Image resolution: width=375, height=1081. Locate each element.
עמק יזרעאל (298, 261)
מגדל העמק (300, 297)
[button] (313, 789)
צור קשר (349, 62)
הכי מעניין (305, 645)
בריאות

▸ **Task prompt**: Reproduce the full listing word for word.

▸ **Response to this task**:
Image resolution: width=375, height=1081. Locate each element.
עמק יזרעאל (298, 261)
מגדל העמק (300, 297)
[button] (313, 789)
צור קשר (349, 62)
הכי מעניין (305, 645)
בריאות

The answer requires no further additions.